On the 17 March 2014, after negotiators had concluded their work but before any state leaders had signed, the EU announced they would give at least €6.5 billion in order to support West African countries “stimulate growth and job creation,” and prepare to join the new economic partnership with Europe.
The funding wasn’t all new, and some of it was already earmarked as a part of the EU development fund, but adding more funding while making it a part of the EPA sparked some criticism.
“It is aid conditionality [adding the criteria that aid-money should be used for consumption in donor country]coming in again. It shouldn’t be that you qualify for aid because you sign the EU agreement,” Mr. Afesorgbor says and makes it clear, that although he’s against the principle, he doesn’t believe it to have been a major issue in these dealings.

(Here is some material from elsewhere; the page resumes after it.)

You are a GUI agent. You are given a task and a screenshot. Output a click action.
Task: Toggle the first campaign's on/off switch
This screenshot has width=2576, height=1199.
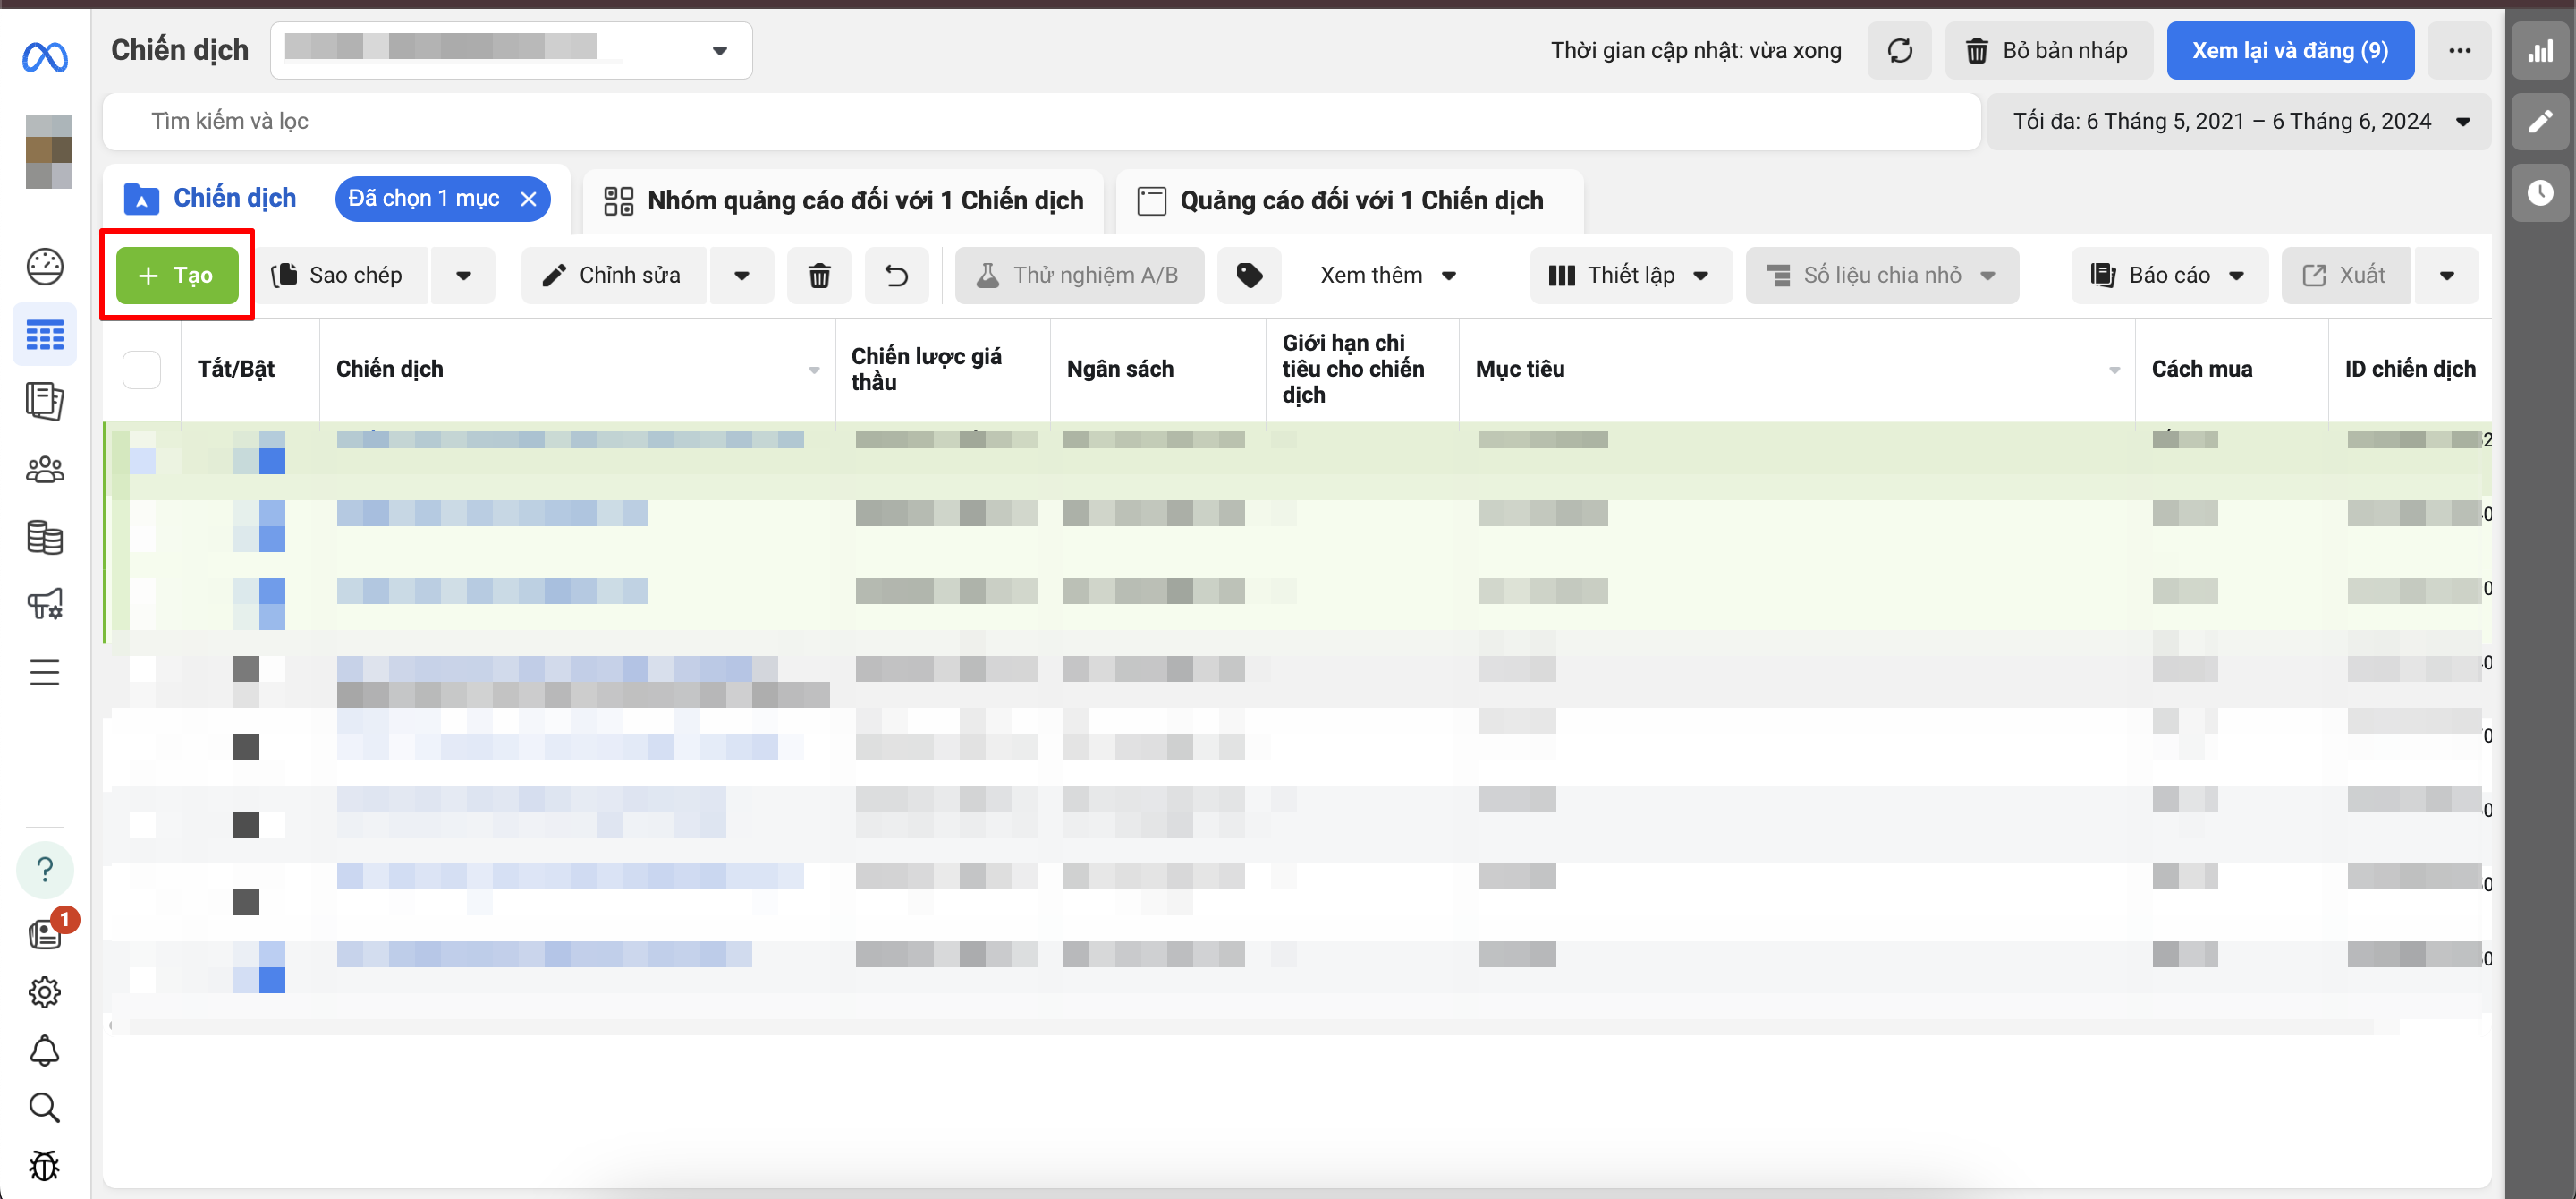(259, 451)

According to him, in a global world with other big players, the EU could not put so much negative pressure on West Africa as some of these countries have other options or alternative sources of aid/external funding. Nigeria for example receives the majority of its – already limited due to their oil rich underground – aid from the US and Ghana is also negotiating $3 billion loan from China.
The process of agreeing to terms
Despite being reluctant at first, Nigeria, as well as the other fifteen states, signed the EPA in early October after a process that’s lasted since 2003.
Although free trade talks usually taking a long time to close, this was unusually long in the making. The process was complicated by it being the first of its kind for the West African countries combined. Previously they had all been a part of a standardized scheme between the EU and developing countries in Africa, the Caribbean and the Pacific (ACP).
That changed when the World Trade Organization decided the arrangement was distorting trade, and around the millennia, the EU and the APC countries changed their ways. The new agreement meant that the EU would negotiate different free-trade terms with six different blocs within the APC countries.
According to Dr. Clara Weinhardt from the Global Public Policy Institute in Berlin, it’s dealing in these blocs that made it difficult to conclude a fast deal. While the Caribbean states had experience from conducting trade talks together, and thus quickly struck a deal with the EU, this was a brand new exercise for West Africa.
Eventually though, a deal was struck. While originally asking only to remove 60 percent of all barriers – raised to 70 percent before the final negotiations – the EU and West Africa agreed to 75 percent before the negotiators on both sides were satisfied.
Success not imminent
Despite recent signings by African leaders and the Council of ministers, and the fact that neither the European Parliament or any national parliaments have come out strong against the deal, the success of the EPA is not yet a given.
According to Dr. Weinhardt, implementation could cause issues.
“If nothing happens on the ground there’s not going to be a whole lot of trade. And I don’t see a quick implementation,” she says and adds that the somewhat halfhearted support from some of the West African countries could become a problem.
“If we don’t have a buy in from the very beginning. If we have countries reluctantly signing on to the EPA agreement, there’s not a whole lot you can do afterwards in order to convince them to implement everything – except for highlighting that there are legal obligations.”
Whether or not those legal obligations become relevant, is a question for the future.